• Listed records
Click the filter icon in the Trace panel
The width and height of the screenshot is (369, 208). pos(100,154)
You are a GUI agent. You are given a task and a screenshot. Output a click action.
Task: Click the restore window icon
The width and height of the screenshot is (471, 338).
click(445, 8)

• Task objective
Which lines of the listing above contain the word "height"? Pull out each such line in full.

• Solution to the exercise
The width and height of the screenshot is (369, 208). pos(100,154)
The width and height of the screenshot is (471, 338).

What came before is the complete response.